• **Assignment**
Nothing in the listing should be dropped or altered when it is copied.

• **Given data**
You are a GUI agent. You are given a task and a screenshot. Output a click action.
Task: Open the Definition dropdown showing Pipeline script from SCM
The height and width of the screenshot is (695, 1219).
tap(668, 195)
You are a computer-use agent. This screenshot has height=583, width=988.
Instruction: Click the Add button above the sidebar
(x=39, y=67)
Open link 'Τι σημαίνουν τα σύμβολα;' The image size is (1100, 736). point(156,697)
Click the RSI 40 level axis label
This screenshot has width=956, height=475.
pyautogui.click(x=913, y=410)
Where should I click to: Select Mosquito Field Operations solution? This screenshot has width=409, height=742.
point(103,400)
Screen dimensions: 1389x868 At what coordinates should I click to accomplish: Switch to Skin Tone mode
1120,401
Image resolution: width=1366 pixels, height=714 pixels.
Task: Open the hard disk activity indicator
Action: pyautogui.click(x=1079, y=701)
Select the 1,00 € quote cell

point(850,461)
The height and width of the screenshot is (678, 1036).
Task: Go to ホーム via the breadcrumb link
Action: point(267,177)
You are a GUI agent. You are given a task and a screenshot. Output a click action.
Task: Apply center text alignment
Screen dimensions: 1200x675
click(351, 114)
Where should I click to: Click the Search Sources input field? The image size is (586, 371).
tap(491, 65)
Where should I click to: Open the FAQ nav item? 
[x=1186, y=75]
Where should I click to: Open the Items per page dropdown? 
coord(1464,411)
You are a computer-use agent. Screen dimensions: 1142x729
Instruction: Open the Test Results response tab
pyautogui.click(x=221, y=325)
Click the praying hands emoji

• **Solved exercise**
You are a GUI agent. You are given a task and a screenshot. Output a click action.
Task: Open the Definition dropdown showing Pipeline script from SCM
The height and width of the screenshot is (695, 1219).
tap(668, 195)
You are a computer-use agent. This screenshot has height=583, width=988.
Instruction: Click the Add button above the sidebar
(x=39, y=67)
Open link 'Τι σημαίνουν τα σύμβολα;' The image size is (1100, 736). point(156,697)
Click the RSI 40 level axis label
This screenshot has width=956, height=475.
pyautogui.click(x=913, y=410)
Where should I click to: Select Mosquito Field Operations solution? This screenshot has width=409, height=742.
point(103,400)
Screen dimensions: 1389x868 At what coordinates should I click to accomplish: Switch to Skin Tone mode
1120,401
Image resolution: width=1366 pixels, height=714 pixels.
Task: Open the hard disk activity indicator
Action: pyautogui.click(x=1079, y=701)
Select the 1,00 € quote cell

point(850,461)
The height and width of the screenshot is (678, 1036).
Task: Go to ホーム via the breadcrumb link
Action: point(267,177)
You are a GUI agent. You are given a task and a screenshot. Output a click action.
Task: Apply center text alignment
Screen dimensions: 1200x675
click(351, 114)
Where should I click to: Click the Search Sources input field? The image size is (586, 371).
tap(491, 65)
Where should I click to: Open the FAQ nav item? 
[x=1186, y=75]
Where should I click to: Open the Items per page dropdown? 
coord(1464,411)
You are a computer-use agent. Screen dimensions: 1142x729
Instruction: Open the Test Results response tab
pyautogui.click(x=221, y=325)
Click the praying hands emoji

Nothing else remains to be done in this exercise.